腸活とは、この細菌たちにとって良い環境を作ること。やることはシンプルで、2つだけ。
- 善玉菌を届ける = 発酵食品を食べる
- 善玉菌のエサを届ける = 食物繊維を食べる
この2つを日常の食事に少しずつ混ぜていくだけ。特別なものを買い足す必要はない。
発酵食品は「いつものもの」でいい
発酵食品と聞くと、コンブチャやケフィアなど、ちょっと特別なものをイメージするかもしれない。でも日本の台所にはもともと発酵食品がたくさんある。
- 味噌
- 醤油
- 納豆
- 漬物(ぬか漬け、キムチ)
- 酢
- ヨーグルト
味噌汁を1日1杯飲むだけで、発酵食品は摂れている。朝に納豆を足せば、もうそれで十分。わざわざ新しい食品を取り入れなくても、今ある習慣を「意識して続ける」だけで腸活になる。
食物繊維は「ちょい足し」で増やせる
食物繊維は野菜・きのこ・海藻・豆類・全粒穀物などに含まれている。日本人は平均的に食物繊維が不足しがちだといわれていますが、こちらも無理に頑張らなくていい。
いちばん手軽なのは「ちょい足し」。
- 白米にもち麦をひとつかみ混ぜて炊く
- 味噌汁にわかめやきのこを入れる
- 冷凍ブロッコリーをレンジで温めて添える
- 納豆にオクラを刻んで混ぜる
どれもひと手間。全部やらなくていいから、気が向いたものをひとつだけ。
毎日同じものでも大丈夫?
「同じものばかり食べると効果が偏るのでは?」と気になるかもしれない。理想を言えば、いろんな種類の発酵食品や食物繊維を摂る方が、腸内細菌の多様性につながるとされています。

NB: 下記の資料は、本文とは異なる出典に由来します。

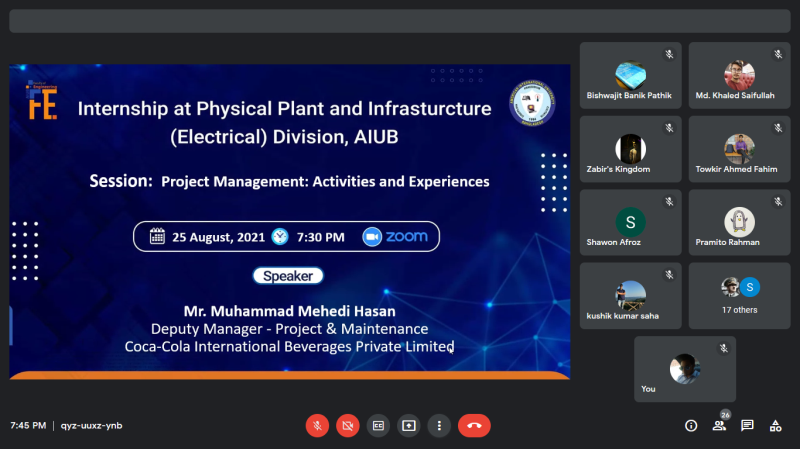
Task: Show the participants list
Action: [x=719, y=425]
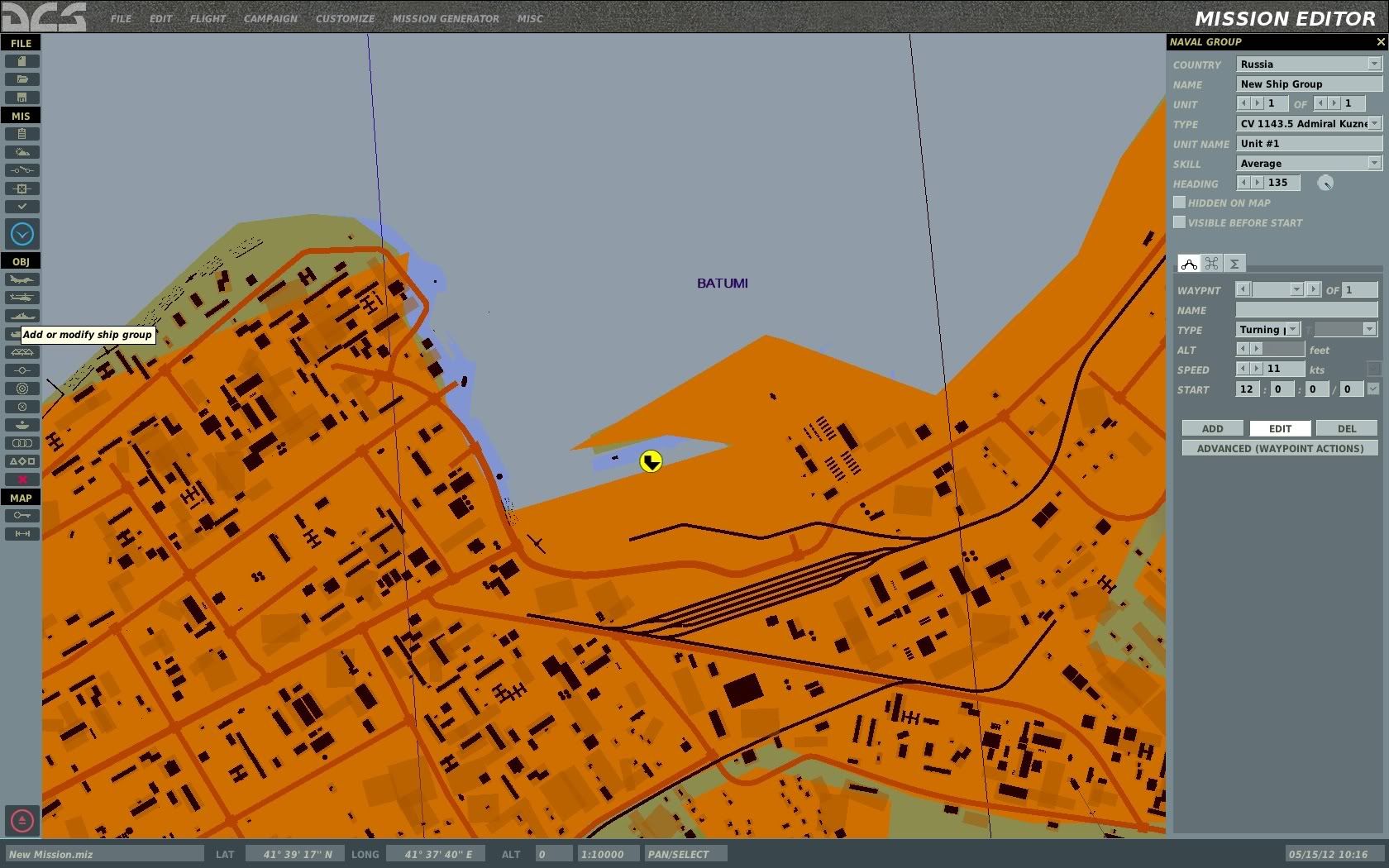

でも、現実的に毎日メニューを変え続けるのは大変。「基本は味噌汁と納豆、気が向いたらヨーグルトも」くらいのゆるさで十分。腸内環境は一朝一夕で変わるものではなくて、数週間、数ヶ月と続けることの方が大切。だから続けられるやり方を優先して大丈夫です。
お腹の調子が長く気になる場合は、かかりつけ医に相談してみてください。